LS9 Synthetic Biology Receives Another Round of Funding
LS9 has held onto its previous group of investors and added BlackRock, for a $30 million venture funding round.
LS9 uses a one-step fermentation process to convert renewable plant-based materials into a diverse portfolio of fuel and chemical products. The company has successfully operated its pilot plant in South San Francisco, California for more than two years and announced the acquisition of a larger-scale production facility in Okeechobee, Florida in January 2010. In June 2010, LS9 won the Presidential Green Chemistry Challenge Award. _GCC
More on the underlying LS9 approach:
Pushing the frontiers of synthetic biology and industrial biotechnology, LS9 has perfected an elegant 1-step fermentation process that uses patent-pending DesignerMicrobes™ to efficiently convert renewable feedstocks to a portfolio of "drop in compatible" UltraClean™ fuels and sustainable chemicals. LS9's unique technology provides a means to genetically control the structure and function of its fuels and chemicals, enabling a product portfolio that meets the diverse demands of the petroleum economy.

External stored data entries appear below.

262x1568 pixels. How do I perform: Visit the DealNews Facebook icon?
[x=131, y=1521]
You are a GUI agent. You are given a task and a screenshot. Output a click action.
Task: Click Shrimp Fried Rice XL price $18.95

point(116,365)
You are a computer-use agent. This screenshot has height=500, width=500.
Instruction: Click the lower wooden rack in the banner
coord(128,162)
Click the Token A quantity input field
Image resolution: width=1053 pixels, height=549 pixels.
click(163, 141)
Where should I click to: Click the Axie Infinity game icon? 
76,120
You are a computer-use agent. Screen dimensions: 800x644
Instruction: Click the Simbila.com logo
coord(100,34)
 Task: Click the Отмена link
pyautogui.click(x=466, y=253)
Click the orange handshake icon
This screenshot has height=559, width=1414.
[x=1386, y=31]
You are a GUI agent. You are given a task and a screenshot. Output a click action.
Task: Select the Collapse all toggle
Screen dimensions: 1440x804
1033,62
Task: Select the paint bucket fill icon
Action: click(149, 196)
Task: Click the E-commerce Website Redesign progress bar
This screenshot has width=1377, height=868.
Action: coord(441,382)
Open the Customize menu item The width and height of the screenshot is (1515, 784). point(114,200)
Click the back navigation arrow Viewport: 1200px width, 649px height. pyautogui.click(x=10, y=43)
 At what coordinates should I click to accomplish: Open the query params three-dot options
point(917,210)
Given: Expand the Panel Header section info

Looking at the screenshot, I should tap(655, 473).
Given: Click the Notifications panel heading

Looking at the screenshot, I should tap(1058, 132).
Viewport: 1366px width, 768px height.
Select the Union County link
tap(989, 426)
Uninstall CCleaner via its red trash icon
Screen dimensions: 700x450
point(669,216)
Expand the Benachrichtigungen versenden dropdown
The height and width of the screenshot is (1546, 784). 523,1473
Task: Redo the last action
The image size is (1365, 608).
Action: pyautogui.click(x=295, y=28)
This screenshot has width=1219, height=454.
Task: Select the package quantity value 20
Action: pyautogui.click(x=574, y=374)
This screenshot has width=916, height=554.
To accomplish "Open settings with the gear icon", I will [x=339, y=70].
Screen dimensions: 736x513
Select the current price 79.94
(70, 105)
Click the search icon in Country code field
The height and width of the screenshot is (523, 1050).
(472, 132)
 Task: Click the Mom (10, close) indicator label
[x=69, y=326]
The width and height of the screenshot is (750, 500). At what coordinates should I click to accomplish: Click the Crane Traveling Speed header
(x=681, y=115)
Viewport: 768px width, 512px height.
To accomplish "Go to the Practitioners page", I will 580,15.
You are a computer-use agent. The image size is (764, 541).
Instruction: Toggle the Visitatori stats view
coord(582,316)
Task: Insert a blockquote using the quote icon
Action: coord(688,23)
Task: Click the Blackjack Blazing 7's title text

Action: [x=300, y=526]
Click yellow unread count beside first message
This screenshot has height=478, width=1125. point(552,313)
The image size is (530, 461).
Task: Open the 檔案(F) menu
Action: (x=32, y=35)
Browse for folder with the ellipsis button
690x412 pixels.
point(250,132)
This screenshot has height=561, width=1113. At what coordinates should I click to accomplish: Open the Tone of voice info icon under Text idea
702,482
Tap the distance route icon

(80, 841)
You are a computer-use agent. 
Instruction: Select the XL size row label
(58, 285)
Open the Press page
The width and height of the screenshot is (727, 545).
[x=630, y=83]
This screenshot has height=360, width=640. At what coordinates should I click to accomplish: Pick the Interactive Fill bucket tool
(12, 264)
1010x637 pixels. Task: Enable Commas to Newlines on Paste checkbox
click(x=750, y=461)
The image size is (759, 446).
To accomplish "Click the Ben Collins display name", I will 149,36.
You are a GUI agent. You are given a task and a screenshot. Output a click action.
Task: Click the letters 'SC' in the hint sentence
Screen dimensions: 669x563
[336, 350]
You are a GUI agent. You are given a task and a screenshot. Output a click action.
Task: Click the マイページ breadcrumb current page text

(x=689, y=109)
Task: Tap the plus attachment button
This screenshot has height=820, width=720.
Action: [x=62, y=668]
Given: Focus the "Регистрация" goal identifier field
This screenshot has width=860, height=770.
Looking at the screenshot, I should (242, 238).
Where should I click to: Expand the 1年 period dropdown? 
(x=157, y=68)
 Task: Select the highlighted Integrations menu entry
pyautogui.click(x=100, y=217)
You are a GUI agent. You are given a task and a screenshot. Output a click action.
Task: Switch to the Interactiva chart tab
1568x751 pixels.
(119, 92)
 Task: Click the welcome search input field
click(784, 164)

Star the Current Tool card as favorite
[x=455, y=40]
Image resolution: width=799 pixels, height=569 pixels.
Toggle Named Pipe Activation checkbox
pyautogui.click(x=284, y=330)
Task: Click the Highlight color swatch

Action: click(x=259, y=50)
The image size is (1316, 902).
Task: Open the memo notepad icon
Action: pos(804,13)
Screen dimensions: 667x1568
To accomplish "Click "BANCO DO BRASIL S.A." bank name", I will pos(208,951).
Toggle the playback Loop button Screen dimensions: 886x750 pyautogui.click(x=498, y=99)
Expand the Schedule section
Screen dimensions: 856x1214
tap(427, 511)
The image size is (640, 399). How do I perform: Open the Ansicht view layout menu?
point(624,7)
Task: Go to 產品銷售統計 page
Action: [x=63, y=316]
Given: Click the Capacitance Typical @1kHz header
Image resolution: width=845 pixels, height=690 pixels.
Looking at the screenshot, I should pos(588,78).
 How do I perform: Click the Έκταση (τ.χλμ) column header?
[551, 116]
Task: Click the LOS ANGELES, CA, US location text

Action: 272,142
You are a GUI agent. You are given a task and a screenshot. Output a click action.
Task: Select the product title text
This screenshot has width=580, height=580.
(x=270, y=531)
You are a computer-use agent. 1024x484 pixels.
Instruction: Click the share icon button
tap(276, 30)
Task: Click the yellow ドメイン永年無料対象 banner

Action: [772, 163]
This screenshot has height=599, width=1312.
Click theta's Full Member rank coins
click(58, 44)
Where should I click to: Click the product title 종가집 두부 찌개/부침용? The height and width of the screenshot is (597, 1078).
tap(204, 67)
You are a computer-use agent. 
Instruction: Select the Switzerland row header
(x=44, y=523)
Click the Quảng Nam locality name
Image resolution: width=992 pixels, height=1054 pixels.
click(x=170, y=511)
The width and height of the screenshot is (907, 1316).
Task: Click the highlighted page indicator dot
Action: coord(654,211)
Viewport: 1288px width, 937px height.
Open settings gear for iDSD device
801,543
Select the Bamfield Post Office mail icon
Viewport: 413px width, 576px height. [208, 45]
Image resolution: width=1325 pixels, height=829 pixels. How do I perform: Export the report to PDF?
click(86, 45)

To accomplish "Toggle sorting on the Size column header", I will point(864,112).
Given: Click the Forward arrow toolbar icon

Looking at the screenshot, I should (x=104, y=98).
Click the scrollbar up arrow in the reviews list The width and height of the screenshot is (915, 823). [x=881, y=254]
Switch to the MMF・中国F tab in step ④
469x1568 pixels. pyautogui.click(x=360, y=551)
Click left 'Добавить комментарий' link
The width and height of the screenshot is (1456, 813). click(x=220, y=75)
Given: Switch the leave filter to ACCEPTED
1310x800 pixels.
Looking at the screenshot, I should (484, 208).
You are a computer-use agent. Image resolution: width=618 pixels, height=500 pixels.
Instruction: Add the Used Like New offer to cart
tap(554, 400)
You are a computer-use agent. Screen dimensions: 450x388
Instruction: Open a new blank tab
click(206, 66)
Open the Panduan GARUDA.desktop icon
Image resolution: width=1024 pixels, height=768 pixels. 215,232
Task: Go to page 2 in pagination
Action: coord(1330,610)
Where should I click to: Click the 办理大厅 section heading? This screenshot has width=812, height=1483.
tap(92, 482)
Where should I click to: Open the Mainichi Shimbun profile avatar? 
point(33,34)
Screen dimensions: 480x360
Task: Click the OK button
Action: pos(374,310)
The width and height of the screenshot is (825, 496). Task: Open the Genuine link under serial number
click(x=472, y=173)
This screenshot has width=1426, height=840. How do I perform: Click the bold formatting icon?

LS9 has developed a new means of efficiently converting fatty acid intermediates into petroleum replacement products via fermentation of renewable sugars. LS9 has also discovered and engineered a new class of enzymes and their associated genes to efficiently convert fatty acids into hydrocarbons. LS9 believes this pathway is the most cost, resource, and energy-efficient way to produce petroleum-replacement products and industrial chemicals. This translates into efficient land and feedstock use and directly addresses tensions between food versus fuel and chemical production. _LS9
As long as one does not expect immediate profits from companies such as LS9, investing in such technology is a rational part of an overall energy portfolio. It is a long-term prospect, like its many well-financed cousins in the advanced biofuels research field.
The underlying science is sound, although problems of conversion to profitable commercial scale may take a decade to solve, and another decade to achieve scaleup. In the meantime, supply and demand questions are likely to drive energy & fuel prices like a whipsaw. But once advanced synthetic fuels achieve profitable scale-up (~20 years... AFE), they are likely to put a price ceiling on crude oil of around $60 a barrel in 2010 USD, according to Al Fin energy analysts.
Labels: biofuel, synthetic biology
2 Comments:
It would be interesting if their process could use landfill waste as source stock. Imagine converting all of that bio-garbage into aviation fuel.
Most modified microbes such as these require specific feedstocks. But as you say, an omnivorous strain of microbe that could convert landfill trash to high value fuels, chemicals, plastics, feeds, etc. would be useful.
I suspect that multiple species either in staged reactors or coexisting synergistically, would suit the bill better than a single species.
Eventually, it may all be done abiotically using nano-tech biomimetic catalyst pseudo-enzymes, which will function under much harsher conditions than most organisms are capable of functioning under at this time.